Formalin.
Calmly the yellowish hand of the corpse reached out for the girl, holding a saucer with an empty cup on it. They were using simple white porcelain which Julia only deemed fitting. Pictures and funny shapes just seemed inappropriate somehow.
Hiding her subtle terror well, she poured tea from the pot into the cup. The corpse smiled at her with broken teeth. "Thank you, darling." It was not that bad. Julia was pretty sure that there was nothing to be afraid of. But sitting in a dissecting room with an army of corpses and having tea with one of them was just not the kind of thing that went easy on your nerves. Nevertheless she tried to smile back. It was a pathetic attempt albeit better than the last one, and the corpse didn’t seem to notice. Or it just didn’t mind. Smiles become rare when you’re dead. Maybe it was just happy for any kind.

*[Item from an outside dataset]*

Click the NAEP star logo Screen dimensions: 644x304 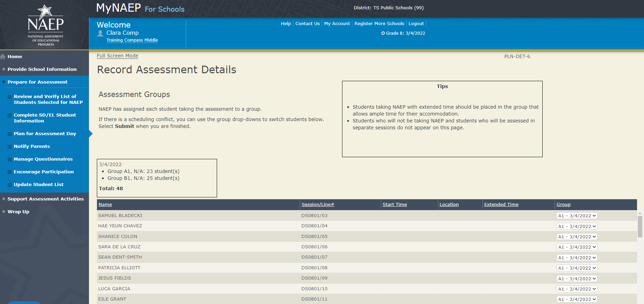tap(45, 25)
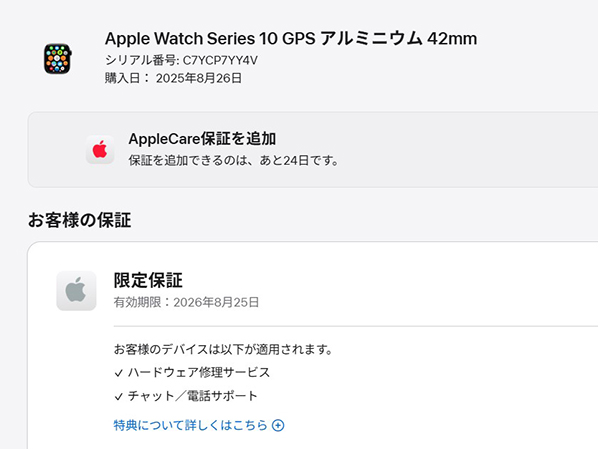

Tentatively the dead woman sipped at the steaming tea. It was by far too hot but that didn’t bother her, and why would it. Her wrinkled fingers held the cup with expertise, displaying decades of practice. She had been old before she died. And the formalin only empowered that look. The entire body was covered in yellow wrinkles, carved by the years she’d been bathing in the death preserving soup. It was even shot through her vessels, meant to penetrate her completely. And it did. Just as it should it made death last.
Of course there were limits to even this radical method. A dead man’s eyes could not be preserved in that matter, they would turn a dull white and most certainly be destroyed in the process. The dead woman’s right eye was almost completely devastated, leaving a ragged view into her skull. Her other eye was pale and featureless. Julia wasn’t sure how the corpse could see at all. But the rules of death did not follow the guidelines of life. That much she had learned in the last few minutes.
With a mixture of professional interest and curious disgust Julia watched the arm that led the cup to the dead lips. Skin and connective tissue had been neatly removed to reveal perfectly prepared nerves and arteries, bones and sinews. She had done that herself, earlier today, together with her fellow students. That was before she had known that Elli was aware of what they were doing. Julia shuddered. They called her Elli. She didn’t even know the real name.
"Are you all right, my dear?" asked the corpse, its voice filled with concern. "You’re not going to faint, are you?"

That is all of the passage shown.